Tuberculosis (TB) remains humanity’s longest pandemic infection, and the leading single cause of global infectious mortality. As humans have co-evolved with Mycobacterium tuberculosis (Mtb), most adults and children develop natural protection – only 5-15% of those infected ever develop disease, generally within 5 years, although it can take decades. With an estimated 2 billion people having been infected globally this results in 10 million people diagnosed with TB and over 1 million deaths, annually. Our inability to eliminate TB is due to its immunological manifestations profoundly challenging our fundamental understanding of what constitutes and mediates protective immunity and disease risk. There is also currently have no diagnostic test that can identify individuals infected with Mtb, and critically, who of those is most at risk of developing TB and thus should be prioritised to receive treatment.

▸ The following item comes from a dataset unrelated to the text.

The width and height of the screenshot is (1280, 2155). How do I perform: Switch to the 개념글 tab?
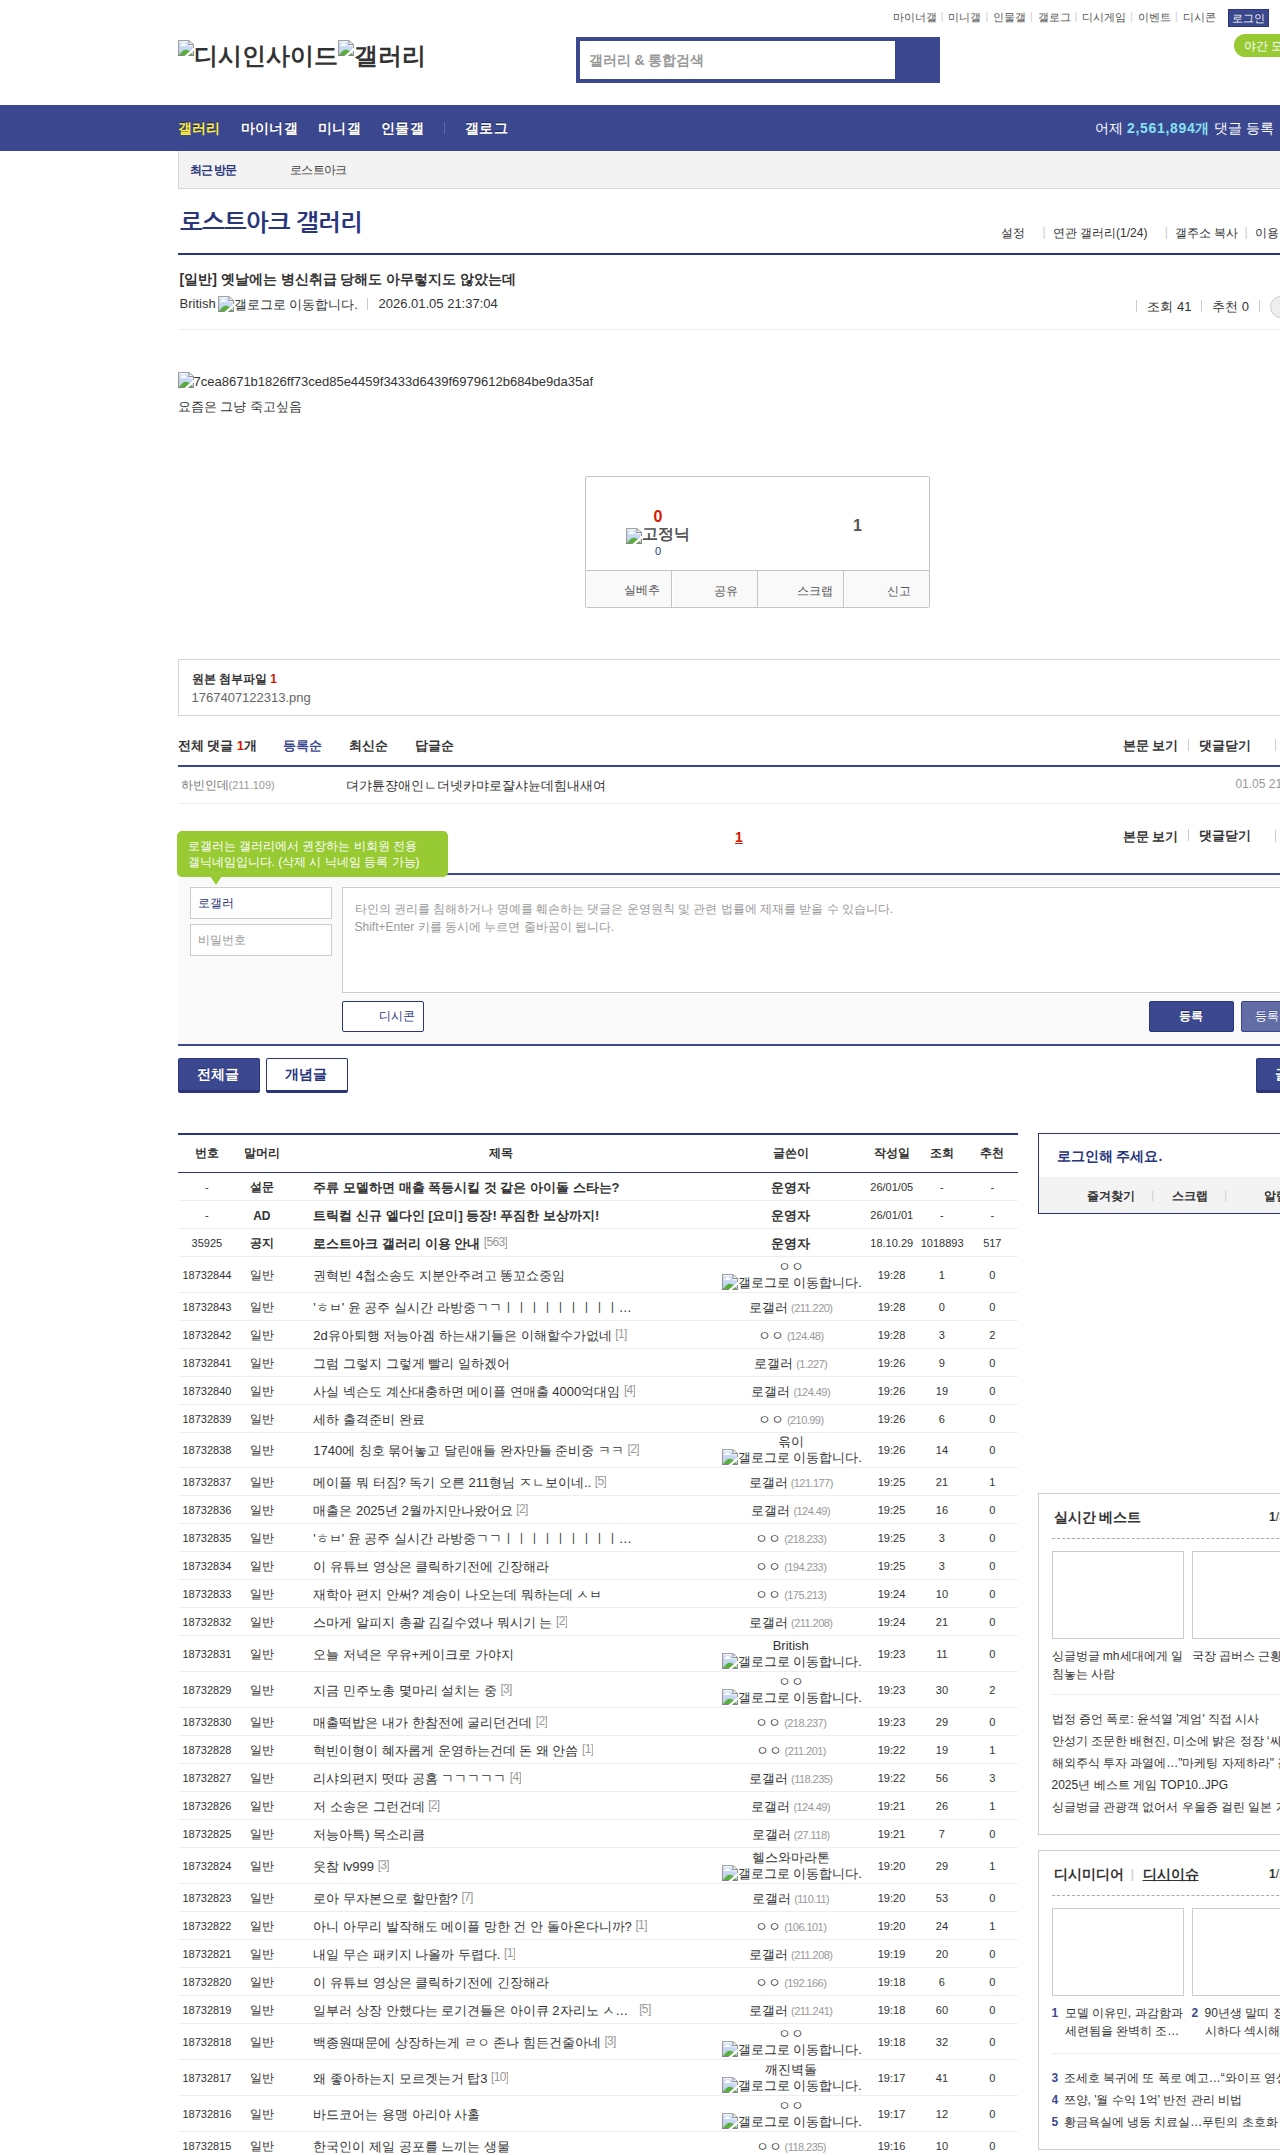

The Coussens Lab studies how the response of innate immune cells, namely macrophages and neutrophils, that engulf the TB causing bacteria is dysregulated by biosocial and co-morbid factors that increase risk of TB development. We combine analysis of clinical cohort samples to identify novel pathways of pathogenesis in humans, with in vitro infection models to determine the molecular mechanism underlying disease risk. Together this enables us to identify novel therapeutic targets and develop diagnostic biomarkers to improve earlier TB diagnosis and inform who will most benefit from treatment.
We achieve this using a range of cutting-edge techniques to interrogate genetic, epigenetic, transcriptomic and proteomic changes in both the host and bacteria to identify how these impact the inflammatory response during infection. To study the regulation of cell death pathways and the heterogeneity of cellular responses due to tissue micro-environmental changes we probe these using single cell omics, spatial omics and advanced live cell imaging techniques.